→ Stored records:

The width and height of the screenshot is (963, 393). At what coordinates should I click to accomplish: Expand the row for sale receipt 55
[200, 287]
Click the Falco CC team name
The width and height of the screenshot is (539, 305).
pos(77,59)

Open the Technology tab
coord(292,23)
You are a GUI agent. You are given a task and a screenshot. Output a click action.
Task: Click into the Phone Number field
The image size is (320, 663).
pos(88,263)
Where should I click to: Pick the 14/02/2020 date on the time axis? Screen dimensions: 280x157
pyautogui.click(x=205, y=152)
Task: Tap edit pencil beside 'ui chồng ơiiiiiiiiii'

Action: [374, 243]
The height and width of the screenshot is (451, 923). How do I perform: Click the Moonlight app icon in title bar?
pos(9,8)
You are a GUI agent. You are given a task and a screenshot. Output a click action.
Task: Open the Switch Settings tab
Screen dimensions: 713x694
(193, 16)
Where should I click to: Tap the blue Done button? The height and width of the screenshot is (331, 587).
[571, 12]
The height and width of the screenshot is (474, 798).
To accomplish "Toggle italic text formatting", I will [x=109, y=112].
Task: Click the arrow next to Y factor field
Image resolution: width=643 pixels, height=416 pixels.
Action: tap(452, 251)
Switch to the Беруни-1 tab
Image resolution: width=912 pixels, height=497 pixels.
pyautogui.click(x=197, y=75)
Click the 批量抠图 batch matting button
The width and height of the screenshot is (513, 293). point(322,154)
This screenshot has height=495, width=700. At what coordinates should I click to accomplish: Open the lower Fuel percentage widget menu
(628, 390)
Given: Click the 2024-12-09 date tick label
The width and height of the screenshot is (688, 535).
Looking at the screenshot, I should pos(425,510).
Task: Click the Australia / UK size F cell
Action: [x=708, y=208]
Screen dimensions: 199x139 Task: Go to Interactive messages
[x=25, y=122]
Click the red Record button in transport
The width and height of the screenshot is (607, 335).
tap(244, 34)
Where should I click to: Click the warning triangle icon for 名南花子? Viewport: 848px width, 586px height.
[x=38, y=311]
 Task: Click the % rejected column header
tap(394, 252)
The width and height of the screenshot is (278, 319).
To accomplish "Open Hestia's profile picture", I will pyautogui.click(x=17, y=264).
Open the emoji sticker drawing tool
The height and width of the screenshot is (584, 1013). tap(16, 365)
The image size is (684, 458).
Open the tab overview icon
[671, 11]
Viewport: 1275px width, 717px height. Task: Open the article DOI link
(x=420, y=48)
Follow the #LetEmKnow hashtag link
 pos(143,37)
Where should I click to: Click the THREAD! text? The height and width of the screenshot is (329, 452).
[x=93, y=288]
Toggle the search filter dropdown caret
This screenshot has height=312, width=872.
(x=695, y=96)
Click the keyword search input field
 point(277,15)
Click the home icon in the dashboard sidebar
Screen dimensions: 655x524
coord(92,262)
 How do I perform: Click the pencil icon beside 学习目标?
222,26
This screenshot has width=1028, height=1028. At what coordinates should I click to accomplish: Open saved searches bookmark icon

→ PROBLEM DESCRIPTION: The whole of the data is to be copied out word for word.

→ OUTPUT FOR THIS EXERCISE:
The width and height of the screenshot is (963, 393). At what coordinates should I click to accomplish: Expand the row for sale receipt 55
[200, 287]
Click the Falco CC team name
The width and height of the screenshot is (539, 305).
pos(77,59)

Open the Technology tab
coord(292,23)
You are a GUI agent. You are given a task and a screenshot. Output a click action.
Task: Click into the Phone Number field
The image size is (320, 663).
pos(88,263)
Where should I click to: Pick the 14/02/2020 date on the time axis? Screen dimensions: 280x157
pyautogui.click(x=205, y=152)
Task: Tap edit pencil beside 'ui chồng ơiiiiiiiiii'

Action: [374, 243]
The height and width of the screenshot is (451, 923). How do I perform: Click the Moonlight app icon in title bar?
pos(9,8)
You are a GUI agent. You are given a task and a screenshot. Output a click action.
Task: Open the Switch Settings tab
Screen dimensions: 713x694
(193, 16)
Where should I click to: Tap the blue Done button? The height and width of the screenshot is (331, 587).
[571, 12]
The height and width of the screenshot is (474, 798).
To accomplish "Toggle italic text formatting", I will [x=109, y=112].
Task: Click the arrow next to Y factor field
Image resolution: width=643 pixels, height=416 pixels.
Action: tap(452, 251)
Switch to the Беруни-1 tab
Image resolution: width=912 pixels, height=497 pixels.
pyautogui.click(x=197, y=75)
Click the 批量抠图 batch matting button
The width and height of the screenshot is (513, 293). point(322,154)
This screenshot has height=495, width=700. At what coordinates should I click to accomplish: Open the lower Fuel percentage widget menu
(628, 390)
Given: Click the 2024-12-09 date tick label
The width and height of the screenshot is (688, 535).
Looking at the screenshot, I should pos(425,510).
Task: Click the Australia / UK size F cell
Action: [x=708, y=208]
Screen dimensions: 199x139 Task: Go to Interactive messages
[x=25, y=122]
Click the red Record button in transport
The width and height of the screenshot is (607, 335).
tap(244, 34)
Where should I click to: Click the warning triangle icon for 名南花子? Viewport: 848px width, 586px height.
[x=38, y=311]
 Task: Click the % rejected column header
tap(394, 252)
The width and height of the screenshot is (278, 319).
To accomplish "Open Hestia's profile picture", I will pyautogui.click(x=17, y=264).
Open the emoji sticker drawing tool
The height and width of the screenshot is (584, 1013). tap(16, 365)
The image size is (684, 458).
Open the tab overview icon
[671, 11]
Viewport: 1275px width, 717px height. Task: Open the article DOI link
(x=420, y=48)
Follow the #LetEmKnow hashtag link
 pos(143,37)
Where should I click to: Click the THREAD! text? The height and width of the screenshot is (329, 452).
[x=93, y=288]
Toggle the search filter dropdown caret
This screenshot has height=312, width=872.
(x=695, y=96)
Click the keyword search input field
 point(277,15)
Click the home icon in the dashboard sidebar
Screen dimensions: 655x524
coord(92,262)
 How do I perform: Click the pencil icon beside 学习目标?
222,26
This screenshot has width=1028, height=1028. At what coordinates should I click to accomplish: Open saved searches bookmark icon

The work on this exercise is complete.